EL MUNDO › OPINION
› Por Agustín Lewit *
Finalmente, tras meses de entreveros legales y muchas especulaciones, Juan Manuel Santos puso la firma que consagró la destitución del alcalde de Bogotá, Gustavo Petro (foto), haciendo lugar a la sentencia del procurador Alejandro Ordóñez y omitiendo las medidas cautelares impuestas por la Corte Interamericana de Derechos Humanos, por considerarlas no vinculantes. De esa manera –cálculos políticos mediante–, el mandatario colombiano dio la puntada final a un proceso que articuló intereses de varios sectores enemigos del ahora ex alcalde.
Algunos elementos de la biografía política de Petro son ineludibles para contextualizar su destitución. En principio, el suyo es –o era– uno de los pocos casos en Colombia de migración exitosa de la lucha armada a la actividad política. Formó parte del M-19, un grupo insurgente nacido en los setenta que devino luego en movimiento político de izquierda, para finalmente desaparecer años después. Muchos de sus miembros se sumaron más tarde a la coalición progresista Polo Democrático Alternativo. No sólo Petro fue uno de ellos, sino también representó a dicha fuerza política en las elecciones de 2010, de las cuales Santos resultó presidente. Un tiempo antes, durante el gobierno de Alvaro Uribe, Petro fue senador y desde allí realizó sólidas denuncias contra el entonces presidente colombiano, desnudando sus conexiones con grupos paramilitares. Durante su senaduría, formuló además acusaciones contra diversos actos de corrupción al interior del Estado y fue electo por sus pares como el “mejor congresista de la década”.
El proceso culminó con su separación del cargo y una inhabilitación por quince años para ejercer la función pública. Se lo acusa de haber violado el principio de libre empresa, al traspasar el servicio de recolección de basura del ámbito privado al público, generando altos costos para la gestión bogotana. Sin embargo, la condena es a todas luces desmedida –máxime en un país que no se caracteriza por un Estado impoluto–, lo que hace suponer que, con su destitución, Petro está pagando, además, algunas antiguas facturas.
Sumado a ello, el conflicto puntual de la basura fue aprovechado estratégicamente para atacar un proyecto de gestión con numerosos avances sociales y con una promisoria proyección nacional.
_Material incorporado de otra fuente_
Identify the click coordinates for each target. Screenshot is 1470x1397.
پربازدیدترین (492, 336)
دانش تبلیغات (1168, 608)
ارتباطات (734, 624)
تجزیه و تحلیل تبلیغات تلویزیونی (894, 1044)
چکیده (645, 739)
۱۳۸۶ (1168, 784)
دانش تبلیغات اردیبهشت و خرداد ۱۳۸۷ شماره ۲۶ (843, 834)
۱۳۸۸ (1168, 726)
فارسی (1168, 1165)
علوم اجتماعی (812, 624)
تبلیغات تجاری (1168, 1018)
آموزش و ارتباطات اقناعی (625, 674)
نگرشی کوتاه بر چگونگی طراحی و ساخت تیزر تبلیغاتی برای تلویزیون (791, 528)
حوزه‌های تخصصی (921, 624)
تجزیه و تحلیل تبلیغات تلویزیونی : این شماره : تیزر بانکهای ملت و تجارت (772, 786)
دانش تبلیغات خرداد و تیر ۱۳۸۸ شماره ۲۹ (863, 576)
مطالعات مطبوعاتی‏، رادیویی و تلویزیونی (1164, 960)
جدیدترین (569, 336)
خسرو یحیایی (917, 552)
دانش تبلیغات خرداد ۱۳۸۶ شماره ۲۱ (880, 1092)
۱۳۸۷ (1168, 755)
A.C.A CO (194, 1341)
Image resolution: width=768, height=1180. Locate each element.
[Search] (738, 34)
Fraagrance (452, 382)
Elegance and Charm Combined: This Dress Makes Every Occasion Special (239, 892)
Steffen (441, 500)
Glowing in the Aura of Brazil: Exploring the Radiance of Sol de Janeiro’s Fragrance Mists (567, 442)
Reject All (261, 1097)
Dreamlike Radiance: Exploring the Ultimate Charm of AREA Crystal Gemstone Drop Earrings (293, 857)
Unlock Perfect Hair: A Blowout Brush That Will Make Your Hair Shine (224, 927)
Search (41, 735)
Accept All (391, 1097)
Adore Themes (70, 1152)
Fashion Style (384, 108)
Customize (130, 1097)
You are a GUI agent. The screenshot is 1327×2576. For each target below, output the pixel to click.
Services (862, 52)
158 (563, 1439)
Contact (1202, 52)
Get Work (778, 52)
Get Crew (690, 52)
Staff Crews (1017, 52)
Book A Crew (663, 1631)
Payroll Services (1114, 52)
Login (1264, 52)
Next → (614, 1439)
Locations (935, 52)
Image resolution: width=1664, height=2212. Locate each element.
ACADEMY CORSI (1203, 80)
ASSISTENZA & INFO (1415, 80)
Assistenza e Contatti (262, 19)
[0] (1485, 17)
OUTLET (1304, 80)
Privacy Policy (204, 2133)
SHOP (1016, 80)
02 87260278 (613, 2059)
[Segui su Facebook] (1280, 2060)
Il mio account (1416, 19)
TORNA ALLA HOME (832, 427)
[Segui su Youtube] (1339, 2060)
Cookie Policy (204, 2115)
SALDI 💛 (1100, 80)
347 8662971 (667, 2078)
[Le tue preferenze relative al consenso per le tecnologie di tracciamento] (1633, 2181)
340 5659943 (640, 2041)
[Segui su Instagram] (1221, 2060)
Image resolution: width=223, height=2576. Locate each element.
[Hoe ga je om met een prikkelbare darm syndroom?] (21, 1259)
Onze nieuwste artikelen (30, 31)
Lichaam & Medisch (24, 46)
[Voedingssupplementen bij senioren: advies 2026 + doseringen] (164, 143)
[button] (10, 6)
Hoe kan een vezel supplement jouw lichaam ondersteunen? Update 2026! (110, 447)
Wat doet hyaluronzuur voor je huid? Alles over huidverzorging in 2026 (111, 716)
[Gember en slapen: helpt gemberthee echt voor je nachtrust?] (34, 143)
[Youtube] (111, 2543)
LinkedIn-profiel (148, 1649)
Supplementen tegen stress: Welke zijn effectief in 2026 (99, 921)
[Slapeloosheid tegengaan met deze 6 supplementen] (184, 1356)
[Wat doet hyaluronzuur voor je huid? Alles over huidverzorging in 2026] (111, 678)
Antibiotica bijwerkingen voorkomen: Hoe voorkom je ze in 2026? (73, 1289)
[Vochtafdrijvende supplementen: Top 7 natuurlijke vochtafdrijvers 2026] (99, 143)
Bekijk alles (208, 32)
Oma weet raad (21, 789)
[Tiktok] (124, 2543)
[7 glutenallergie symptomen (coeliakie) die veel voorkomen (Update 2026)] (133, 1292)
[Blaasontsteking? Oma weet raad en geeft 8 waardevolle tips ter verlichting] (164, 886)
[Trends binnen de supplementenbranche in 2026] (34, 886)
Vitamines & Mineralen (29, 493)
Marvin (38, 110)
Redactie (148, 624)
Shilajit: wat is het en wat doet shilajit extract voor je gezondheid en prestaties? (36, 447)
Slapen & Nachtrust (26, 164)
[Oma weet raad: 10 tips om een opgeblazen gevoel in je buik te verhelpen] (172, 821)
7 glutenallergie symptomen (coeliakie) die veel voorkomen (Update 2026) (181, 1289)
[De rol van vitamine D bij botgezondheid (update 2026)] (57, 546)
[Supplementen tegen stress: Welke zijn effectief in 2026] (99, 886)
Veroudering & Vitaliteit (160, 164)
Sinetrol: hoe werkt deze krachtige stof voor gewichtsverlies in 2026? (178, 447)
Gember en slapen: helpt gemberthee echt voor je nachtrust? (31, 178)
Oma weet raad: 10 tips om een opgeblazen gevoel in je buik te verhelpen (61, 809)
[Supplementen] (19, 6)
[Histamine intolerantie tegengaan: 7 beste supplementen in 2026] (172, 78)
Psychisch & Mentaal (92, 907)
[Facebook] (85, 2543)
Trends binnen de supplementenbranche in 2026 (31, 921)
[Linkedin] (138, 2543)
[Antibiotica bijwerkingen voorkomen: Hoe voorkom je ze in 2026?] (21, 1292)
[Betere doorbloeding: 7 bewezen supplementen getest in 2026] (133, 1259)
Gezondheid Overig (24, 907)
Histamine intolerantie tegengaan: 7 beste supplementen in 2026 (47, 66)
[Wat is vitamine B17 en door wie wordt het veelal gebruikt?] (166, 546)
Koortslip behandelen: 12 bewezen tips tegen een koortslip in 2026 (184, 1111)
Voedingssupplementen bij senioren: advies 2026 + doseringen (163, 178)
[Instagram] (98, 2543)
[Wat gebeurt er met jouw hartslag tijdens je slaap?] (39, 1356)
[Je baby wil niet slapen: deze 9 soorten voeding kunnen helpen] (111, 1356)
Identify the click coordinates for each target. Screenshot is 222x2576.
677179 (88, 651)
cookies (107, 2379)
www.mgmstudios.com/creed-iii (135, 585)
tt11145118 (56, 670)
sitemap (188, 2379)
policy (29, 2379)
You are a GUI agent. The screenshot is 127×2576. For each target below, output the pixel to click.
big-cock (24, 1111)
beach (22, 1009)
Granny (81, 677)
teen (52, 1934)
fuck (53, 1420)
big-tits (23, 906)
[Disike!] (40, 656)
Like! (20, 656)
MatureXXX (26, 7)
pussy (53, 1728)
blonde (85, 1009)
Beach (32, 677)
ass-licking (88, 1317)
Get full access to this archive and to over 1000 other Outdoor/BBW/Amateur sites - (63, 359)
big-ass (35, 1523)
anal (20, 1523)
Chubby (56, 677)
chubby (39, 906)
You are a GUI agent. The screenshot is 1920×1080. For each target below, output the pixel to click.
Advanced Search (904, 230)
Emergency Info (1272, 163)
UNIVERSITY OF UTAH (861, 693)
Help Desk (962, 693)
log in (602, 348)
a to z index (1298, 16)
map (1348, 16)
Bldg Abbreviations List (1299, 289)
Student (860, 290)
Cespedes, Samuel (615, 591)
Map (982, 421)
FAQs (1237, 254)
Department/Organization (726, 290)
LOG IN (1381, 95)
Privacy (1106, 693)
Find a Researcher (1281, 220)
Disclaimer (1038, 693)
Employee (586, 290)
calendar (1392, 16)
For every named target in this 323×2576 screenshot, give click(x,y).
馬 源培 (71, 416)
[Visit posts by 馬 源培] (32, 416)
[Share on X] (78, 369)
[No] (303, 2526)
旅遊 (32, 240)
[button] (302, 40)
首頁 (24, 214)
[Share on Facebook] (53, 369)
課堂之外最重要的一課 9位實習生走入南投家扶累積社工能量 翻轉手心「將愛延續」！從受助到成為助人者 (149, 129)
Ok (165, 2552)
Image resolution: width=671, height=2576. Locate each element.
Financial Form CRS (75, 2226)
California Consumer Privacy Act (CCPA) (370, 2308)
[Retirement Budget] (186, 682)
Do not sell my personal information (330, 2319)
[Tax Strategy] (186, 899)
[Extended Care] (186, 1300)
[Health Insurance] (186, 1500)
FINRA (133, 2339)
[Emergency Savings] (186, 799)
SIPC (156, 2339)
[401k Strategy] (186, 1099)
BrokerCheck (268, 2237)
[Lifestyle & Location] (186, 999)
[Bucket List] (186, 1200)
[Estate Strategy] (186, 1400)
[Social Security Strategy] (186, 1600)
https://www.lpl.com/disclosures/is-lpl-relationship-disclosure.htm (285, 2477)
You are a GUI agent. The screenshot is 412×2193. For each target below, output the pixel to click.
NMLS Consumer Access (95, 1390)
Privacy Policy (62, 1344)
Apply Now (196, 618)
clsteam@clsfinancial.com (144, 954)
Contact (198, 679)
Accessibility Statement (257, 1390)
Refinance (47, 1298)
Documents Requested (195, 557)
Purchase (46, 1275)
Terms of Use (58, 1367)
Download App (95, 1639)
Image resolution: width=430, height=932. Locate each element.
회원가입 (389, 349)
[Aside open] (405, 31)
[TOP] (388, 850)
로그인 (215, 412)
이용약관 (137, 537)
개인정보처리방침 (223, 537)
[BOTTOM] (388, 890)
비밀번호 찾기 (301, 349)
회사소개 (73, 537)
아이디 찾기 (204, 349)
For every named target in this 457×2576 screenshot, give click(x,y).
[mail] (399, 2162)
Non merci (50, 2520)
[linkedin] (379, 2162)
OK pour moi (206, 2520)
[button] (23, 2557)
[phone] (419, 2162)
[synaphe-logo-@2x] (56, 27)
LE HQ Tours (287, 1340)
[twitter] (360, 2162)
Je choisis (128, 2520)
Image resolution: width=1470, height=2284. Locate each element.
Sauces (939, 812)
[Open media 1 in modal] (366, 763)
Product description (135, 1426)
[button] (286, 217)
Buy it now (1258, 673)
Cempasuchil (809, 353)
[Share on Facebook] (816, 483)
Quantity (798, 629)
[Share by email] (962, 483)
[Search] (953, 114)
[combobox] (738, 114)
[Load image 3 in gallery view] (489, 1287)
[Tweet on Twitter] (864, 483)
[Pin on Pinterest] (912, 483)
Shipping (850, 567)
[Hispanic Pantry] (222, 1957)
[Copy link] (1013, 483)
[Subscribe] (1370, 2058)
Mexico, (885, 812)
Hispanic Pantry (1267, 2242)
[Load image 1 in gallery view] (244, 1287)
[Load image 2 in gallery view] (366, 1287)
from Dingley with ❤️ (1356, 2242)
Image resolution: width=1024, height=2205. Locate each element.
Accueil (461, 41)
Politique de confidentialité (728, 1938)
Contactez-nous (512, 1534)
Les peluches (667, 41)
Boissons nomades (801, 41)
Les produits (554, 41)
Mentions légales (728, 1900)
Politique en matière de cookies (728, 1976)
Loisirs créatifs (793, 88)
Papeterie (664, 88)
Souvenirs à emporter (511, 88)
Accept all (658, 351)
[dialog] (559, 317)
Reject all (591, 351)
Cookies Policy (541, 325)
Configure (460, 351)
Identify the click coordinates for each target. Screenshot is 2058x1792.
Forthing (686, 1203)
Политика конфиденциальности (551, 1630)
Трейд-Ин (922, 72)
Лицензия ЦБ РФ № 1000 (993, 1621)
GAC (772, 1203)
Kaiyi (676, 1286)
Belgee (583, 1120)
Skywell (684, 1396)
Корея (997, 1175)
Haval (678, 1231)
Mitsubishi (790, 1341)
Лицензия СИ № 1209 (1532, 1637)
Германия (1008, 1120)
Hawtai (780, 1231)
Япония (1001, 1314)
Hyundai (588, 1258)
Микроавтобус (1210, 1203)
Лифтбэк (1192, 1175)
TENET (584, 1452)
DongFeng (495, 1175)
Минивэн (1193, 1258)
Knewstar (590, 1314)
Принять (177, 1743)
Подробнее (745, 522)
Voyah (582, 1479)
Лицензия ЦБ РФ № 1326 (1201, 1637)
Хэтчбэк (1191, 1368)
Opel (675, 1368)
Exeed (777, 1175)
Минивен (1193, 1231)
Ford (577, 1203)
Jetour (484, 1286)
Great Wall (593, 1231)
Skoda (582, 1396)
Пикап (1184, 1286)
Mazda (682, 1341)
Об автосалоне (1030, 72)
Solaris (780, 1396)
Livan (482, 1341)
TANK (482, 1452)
En efecto, no son pocos quienes sienten que la destitución del ex alcalde de Bogotá les sacó un problema de encima, incluido el propio Santos, quien saca cuentas pensando en la reelección.
En otro sentido, el ataque institucional a Petro se inscribe en una larga lista de agresiones de diverso tipo a representantes de la izquierda colombiana –el más relevante, quizás, el de la ex senadora Piedad Córdoba, destituida por el mismo procurador–, poniendo en evidencia la falta de garantías que sufre cualquier alternativa progresista en dicho país.
No es un dato menor, además, que esta destitución se dé en pleno proceso de negociación del gobierno colombiano con las FARC. Uno de los principales ejes de resolución de ese prolongado conflicto es la incorporación de la insurgencia armada a la vida política colombiana. Sin embargo, resulta paradójico que el Estado colombiano invite a los grupos armados a sumarse a una democracia que muestra serias dificultades para incluir alternativas no conservadoras.
En términos más generales, y quizás allí radique la verdadera gravedad del asunto, lo sucedido con Petro –tal como ocurrió hace algunos años en Paraguay con Lugo o en Honduras con Zelaya– es una muestra más de las trampas que anidan en muchos de los sistemas democráticos de nuestra región, donde la voluntad popular de la mayoría puede ser torcida con algunos artilugios legales y la voluntad de un par de funcionarios.
* Politólogo (UBA), periodista de Nodal.